Onchocerciasis (syn. onchocercosis) is a disease resulting from infection by the nematode Onchocerca volvulus. The principal characteristics of the condition are pruritic dermatitis, subcutaneous nodules and ocular lesions. Skin lesions were described at the end of the nineteenth century in Africa by Leuckart (1993) and by the Briton, John O'Neil (1875). Robles in 1915 discovered the disease in Guatemala. He was the first to associate the subcutaneous nodules with eye lesions.

The disease nowadays occurs principally in large parts of Africa, especially West and Central Africa (including both Congos and Angola), but also in Soudan, Ethiopia, the north of Uganda and even Tanzania. There are isolated foci in Yemen, in Central America such as Mexico and Guatemala (predominantly mountainous districts where coffee is cultivated) and in the north of South America (discrete foci in Columbia, Ecuador, Brazil and Venezuela). There is no onchocerciasis in Europe, Australia, Central Asia, Southeast Asia, the Far East or the Pacific Bassin.

• In Mexico there are three foci: one in Oaxaca, and two (a northern and a southern one) in Chiapas.

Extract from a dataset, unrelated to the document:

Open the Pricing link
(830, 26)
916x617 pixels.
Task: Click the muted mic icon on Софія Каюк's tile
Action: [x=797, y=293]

• In Columbia there is an infected area in the pacific department of Cauca, at municipio López de Micay).

• In Venezuela, there are three foci, two in the north: (1) north central (Aragua, Carabobo, Cojedes, Guarico, Miranda, Yaracuy), (2) north east (Anzoátegui, Monagas, Sucre) and one in the south, in Amazonas, in the Yanomami area.

• In Ecuador, The endemic area is in the north of the country, in the province of Esmeraldas, with main foci in Río Cayapas, Río Santiago and Río Onzole. There are a number of smaller satellite foci, most of the in Esmeralda, and one in the province of Pichincha (Río Tululví, Río Canandé, Río Verde, Río Viche, Río Sucio and Santo Domingo de los Colorados).

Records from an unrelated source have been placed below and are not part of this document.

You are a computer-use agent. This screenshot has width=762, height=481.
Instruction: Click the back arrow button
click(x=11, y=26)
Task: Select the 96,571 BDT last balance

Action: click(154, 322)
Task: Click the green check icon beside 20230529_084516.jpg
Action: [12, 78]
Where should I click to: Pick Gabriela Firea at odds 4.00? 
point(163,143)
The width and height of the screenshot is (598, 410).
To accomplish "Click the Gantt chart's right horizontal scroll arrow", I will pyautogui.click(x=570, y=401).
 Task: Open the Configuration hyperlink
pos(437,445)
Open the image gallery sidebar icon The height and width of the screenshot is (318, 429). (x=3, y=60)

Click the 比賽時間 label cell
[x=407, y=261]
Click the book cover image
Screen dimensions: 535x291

• In Brazil, the problem is concentrated in Roraima and the northern part of Amazonia, in the extreme northern part of the country. The area where the Yanomami indians live is about 90,000 km2. This enormous area straddles the border between Venezuela and Brazil. Tucuxim, Xitel, Surucucu, Homoxi and Balawau are the worst affected areas.

The infective larvae are transmitted by Simulium mosquitoes ("blackflies"). Several Simulium "species" consist of morphologically identical insects, but which exhibit biochemical, ecological and other differences. This is why reference is made for example to the Simulium damnosum complex (Africa). In Central and South America the main vectors are Simulium ochraceum and S. metallicum. Other Latin American vectors include S. guianense, S. oyopockense, S. exiguum, S. quadrivitatum and S. incrustatum. These small insects (3.5 mm) have a typical highly curved thorax ("hump") and are therefore sometimes referred to as "buffalo gnats". They reproduce in rivers and can cover large distances. The fact that the insects are good fliers makes vector control difficult. Eggs are 0.1-0.4 mm long and are surrounded by a sticky substance. They are always laid in flowing water. S. ochraceum lays its eggs while flying over water. Other Simulium species land on partially submerged objects (stones, plants, etc.) and lay 150-800 eggs on or just under the water level (females can go under water for egg-laying). Sometimes there are only a few ecologically very suitable places, where thousands of eggs are then laid. This can lead to the sudden simultaneous appearance of massive numbers of adult insects when the environmental conditions are right. The larvae are sedentary and adhere firmly to rocks or stones. The medical important species are filter feeders and this makes them susceptible to insecticides dispersed in the water. S. neavei larvae have the unusual habit of adhering to other arthropods, such as small crabs (known as a "phoretic relationship").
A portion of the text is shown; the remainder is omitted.